I unknowingly started developing critical listening skills when learning to play guitar. I had no formal music training, only my ears and perfect pitch (very useful!). I tried learning the chords to tracks from Earth Wind and Fire’s album I Am but to little avail. I really started learning when I joined a band and begged the guitarist to show me his fingering. And that’s how it began.
Listening skills are essential to being able to pick out the components that make up a song. Again, I stress, listen to the greatest most successful writers of the 2nd half of the 20thCentury, listen to your favourite tunes, their shape, where the chords are used and to what effect. And remember, in many of those songs, the melodies came first and the chords next giving a chance for the melodies to move without the chordal boundaries.
The right chords in the right places can make a melody memorable, make it soar and set off its beauty. The wrong chords can kill and bury a melody, so how you use them is important.
There are many things you can do, here are just a few:
· Major chords are well suited to songs with a positive message.
· Re I, IV, V chords, the IV and V have an unresolved feeling, which can add tension to a verse or pre-chorus
· The ‘I’ is the home or root chord, which has a grounded feeling of comfort and familiarity to it. It can add memorability to a chorus.
· If the verse chords add tension, then chorus chords often have release, and vice versa to give the song dynamics
· Similarly, if the verse has slow changing chords, then the chorus could have faster changing chords, and vice versa
· Use inversions to add colour
· If your song goes on a chordal journey a la Life On Mars (Bowie) or Wuthering Heights (Kate Bush), then the chorus/refrain/punch line should be incorporated in a progression with less movement and containing the I chord
· Try modulating up for the chorus as in Trouble (Coldplay) and America (Simon & Garfunkel) or down as with Walk On By (Dionne Warwick) although it does go up to a call and response refrain.

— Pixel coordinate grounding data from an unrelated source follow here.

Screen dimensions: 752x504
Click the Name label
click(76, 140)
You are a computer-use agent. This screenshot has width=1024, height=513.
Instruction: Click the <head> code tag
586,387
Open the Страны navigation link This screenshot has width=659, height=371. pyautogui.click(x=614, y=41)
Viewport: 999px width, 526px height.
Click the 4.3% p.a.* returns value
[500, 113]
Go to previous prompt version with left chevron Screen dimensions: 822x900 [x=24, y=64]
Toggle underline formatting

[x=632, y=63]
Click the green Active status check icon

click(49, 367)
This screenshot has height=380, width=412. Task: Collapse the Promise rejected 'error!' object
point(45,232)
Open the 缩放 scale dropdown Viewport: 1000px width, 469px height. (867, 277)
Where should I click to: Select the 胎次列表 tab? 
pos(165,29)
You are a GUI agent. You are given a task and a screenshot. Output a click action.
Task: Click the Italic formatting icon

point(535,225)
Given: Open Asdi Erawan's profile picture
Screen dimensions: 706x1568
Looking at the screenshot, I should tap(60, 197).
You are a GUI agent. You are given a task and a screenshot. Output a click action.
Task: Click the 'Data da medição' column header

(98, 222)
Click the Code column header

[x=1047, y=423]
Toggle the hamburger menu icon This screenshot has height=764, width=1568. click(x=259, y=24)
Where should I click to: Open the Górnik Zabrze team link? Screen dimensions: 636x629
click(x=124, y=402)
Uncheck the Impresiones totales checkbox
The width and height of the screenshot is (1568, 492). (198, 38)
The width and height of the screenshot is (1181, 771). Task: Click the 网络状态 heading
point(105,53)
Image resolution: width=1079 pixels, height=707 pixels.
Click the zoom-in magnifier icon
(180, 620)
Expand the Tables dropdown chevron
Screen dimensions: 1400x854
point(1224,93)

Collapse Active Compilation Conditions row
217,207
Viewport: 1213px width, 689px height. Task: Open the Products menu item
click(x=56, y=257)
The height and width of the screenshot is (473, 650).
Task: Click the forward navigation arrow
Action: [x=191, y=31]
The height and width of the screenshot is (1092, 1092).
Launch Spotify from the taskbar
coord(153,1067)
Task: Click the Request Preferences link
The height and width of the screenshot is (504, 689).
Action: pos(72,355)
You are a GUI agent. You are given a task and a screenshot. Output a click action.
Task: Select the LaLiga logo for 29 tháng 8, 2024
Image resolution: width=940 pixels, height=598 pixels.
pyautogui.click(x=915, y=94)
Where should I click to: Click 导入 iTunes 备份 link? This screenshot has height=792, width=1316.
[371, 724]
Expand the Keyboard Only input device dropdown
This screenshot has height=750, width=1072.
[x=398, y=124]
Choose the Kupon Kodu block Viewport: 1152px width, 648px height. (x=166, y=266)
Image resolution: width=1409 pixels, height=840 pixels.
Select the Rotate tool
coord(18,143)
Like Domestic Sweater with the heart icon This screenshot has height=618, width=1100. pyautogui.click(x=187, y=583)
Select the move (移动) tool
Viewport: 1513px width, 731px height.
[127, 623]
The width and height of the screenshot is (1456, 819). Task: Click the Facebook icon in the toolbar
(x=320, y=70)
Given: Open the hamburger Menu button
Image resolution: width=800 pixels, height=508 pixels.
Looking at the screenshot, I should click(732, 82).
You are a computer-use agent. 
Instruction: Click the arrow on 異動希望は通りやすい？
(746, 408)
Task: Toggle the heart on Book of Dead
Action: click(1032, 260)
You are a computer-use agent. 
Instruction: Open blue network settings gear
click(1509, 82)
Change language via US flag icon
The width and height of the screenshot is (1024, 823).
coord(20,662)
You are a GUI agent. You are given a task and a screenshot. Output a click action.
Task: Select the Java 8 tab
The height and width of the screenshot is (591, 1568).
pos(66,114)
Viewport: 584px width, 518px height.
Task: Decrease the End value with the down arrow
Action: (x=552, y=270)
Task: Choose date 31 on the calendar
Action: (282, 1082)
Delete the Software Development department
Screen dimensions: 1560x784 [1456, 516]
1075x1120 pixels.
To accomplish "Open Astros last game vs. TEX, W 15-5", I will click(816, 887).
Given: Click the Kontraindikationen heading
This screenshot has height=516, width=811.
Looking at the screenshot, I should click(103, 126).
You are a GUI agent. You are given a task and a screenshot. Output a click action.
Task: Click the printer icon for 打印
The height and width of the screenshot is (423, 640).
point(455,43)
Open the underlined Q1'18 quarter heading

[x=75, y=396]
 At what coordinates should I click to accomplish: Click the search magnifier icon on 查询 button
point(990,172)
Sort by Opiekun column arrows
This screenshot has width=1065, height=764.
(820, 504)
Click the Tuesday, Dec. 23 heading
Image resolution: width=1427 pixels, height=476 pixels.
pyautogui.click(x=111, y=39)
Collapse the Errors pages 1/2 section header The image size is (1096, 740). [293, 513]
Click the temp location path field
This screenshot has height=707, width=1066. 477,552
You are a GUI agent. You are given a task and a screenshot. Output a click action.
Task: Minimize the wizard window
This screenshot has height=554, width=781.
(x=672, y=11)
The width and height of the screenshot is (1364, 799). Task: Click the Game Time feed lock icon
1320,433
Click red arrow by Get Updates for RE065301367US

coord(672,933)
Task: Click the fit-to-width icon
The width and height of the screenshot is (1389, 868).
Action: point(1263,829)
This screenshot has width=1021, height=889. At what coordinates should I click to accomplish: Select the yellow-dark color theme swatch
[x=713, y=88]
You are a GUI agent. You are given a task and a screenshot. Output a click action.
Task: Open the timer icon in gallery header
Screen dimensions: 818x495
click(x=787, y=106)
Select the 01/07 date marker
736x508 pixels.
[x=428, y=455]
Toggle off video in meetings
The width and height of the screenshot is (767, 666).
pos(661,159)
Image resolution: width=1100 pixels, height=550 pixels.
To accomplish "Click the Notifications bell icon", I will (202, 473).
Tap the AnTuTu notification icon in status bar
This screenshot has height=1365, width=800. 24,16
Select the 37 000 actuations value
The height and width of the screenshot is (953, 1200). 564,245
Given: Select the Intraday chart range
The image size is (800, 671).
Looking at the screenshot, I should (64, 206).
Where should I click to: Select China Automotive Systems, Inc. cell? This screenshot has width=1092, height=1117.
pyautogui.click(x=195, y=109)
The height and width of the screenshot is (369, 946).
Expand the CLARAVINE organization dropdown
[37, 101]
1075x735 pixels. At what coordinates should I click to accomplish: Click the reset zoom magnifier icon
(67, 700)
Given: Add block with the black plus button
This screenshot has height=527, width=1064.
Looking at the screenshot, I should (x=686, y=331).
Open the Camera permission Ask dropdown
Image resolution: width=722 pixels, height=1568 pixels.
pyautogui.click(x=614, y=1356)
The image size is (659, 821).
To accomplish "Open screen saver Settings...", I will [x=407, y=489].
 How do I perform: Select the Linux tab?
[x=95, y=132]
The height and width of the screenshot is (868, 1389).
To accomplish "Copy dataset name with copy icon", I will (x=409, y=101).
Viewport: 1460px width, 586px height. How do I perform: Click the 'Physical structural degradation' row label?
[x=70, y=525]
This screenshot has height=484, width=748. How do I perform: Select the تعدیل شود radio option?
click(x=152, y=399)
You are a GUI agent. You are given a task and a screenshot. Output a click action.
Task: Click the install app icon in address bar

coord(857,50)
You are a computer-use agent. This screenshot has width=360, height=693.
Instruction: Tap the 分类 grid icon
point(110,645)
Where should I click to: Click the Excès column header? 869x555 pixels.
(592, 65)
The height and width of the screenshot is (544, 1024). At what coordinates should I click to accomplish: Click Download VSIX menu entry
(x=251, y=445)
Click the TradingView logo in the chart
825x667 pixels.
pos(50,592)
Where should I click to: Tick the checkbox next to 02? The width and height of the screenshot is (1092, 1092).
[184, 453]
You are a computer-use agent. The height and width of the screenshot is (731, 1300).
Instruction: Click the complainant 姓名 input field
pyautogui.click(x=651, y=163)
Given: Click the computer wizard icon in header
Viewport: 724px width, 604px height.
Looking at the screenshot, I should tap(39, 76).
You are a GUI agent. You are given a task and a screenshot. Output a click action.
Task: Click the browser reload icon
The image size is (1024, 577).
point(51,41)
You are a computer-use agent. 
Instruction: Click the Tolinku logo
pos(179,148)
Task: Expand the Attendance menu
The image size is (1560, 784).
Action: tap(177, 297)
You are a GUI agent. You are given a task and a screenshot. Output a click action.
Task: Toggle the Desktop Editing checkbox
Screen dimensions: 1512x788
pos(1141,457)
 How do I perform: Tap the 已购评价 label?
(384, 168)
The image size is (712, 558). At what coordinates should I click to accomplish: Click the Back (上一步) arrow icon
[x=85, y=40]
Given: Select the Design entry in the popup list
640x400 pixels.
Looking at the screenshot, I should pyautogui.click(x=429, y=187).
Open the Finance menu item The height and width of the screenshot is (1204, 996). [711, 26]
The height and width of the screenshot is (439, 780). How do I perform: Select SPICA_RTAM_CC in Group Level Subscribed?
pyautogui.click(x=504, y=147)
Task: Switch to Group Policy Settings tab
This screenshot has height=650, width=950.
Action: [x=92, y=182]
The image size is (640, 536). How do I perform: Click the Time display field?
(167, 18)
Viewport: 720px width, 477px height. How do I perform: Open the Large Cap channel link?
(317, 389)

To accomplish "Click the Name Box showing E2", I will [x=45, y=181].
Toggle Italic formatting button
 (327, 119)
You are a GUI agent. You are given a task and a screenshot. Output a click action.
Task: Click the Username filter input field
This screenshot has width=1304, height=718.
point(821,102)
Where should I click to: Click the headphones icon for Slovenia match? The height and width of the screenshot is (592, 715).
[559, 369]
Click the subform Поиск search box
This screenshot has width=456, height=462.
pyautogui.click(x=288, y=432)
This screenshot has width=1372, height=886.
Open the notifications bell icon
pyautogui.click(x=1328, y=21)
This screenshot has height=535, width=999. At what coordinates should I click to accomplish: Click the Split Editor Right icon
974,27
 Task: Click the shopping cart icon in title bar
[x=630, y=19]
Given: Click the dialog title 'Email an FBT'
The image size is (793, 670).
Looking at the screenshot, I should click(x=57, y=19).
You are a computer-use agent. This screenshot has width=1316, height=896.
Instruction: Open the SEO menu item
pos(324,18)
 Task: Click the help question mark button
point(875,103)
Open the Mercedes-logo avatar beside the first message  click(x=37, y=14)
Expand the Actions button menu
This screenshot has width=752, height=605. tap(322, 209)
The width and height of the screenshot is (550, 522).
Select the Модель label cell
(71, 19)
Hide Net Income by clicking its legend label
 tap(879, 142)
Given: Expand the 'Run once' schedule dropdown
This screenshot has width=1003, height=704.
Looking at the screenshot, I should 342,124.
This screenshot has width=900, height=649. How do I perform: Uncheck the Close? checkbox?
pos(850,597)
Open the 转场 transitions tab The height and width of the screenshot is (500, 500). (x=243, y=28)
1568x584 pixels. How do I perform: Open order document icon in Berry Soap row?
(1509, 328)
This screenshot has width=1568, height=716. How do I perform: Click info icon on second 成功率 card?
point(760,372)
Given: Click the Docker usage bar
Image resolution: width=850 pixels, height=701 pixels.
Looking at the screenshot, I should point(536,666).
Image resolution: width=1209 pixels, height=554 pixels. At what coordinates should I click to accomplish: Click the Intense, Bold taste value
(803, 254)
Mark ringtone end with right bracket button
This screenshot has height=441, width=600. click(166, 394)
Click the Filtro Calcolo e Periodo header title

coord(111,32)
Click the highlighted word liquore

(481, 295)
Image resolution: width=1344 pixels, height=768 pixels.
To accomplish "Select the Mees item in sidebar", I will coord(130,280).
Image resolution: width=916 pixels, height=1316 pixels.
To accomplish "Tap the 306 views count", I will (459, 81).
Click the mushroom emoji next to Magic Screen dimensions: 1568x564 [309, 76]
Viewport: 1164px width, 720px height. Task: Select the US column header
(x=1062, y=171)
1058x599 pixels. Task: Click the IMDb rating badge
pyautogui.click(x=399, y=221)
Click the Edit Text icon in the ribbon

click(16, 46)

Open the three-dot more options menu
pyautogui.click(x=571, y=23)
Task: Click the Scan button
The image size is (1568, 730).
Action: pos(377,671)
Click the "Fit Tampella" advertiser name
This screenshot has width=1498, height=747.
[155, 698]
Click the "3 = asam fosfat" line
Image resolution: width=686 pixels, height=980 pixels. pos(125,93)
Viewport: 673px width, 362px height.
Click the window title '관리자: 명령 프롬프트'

· If your verse is in say C min, go to the major for the chorus, or vice versa. (depending on the subject matter of the song)
· Work out the chords to one of your favourite tunes. Play it around for a while. Twist it a little by using some relative minors; make it your own.
· You could also pick the most and/or least important chords in the progression, and replace them with other chords that work. You may find one that takes you on another journey or tangent that may be fruitful and re-inspire you.
· Guitarists can use different tunings to achieve different voicing
This is just a little background showing what you can do to make your chord progressions complement your melody and subject matter in interesting ways.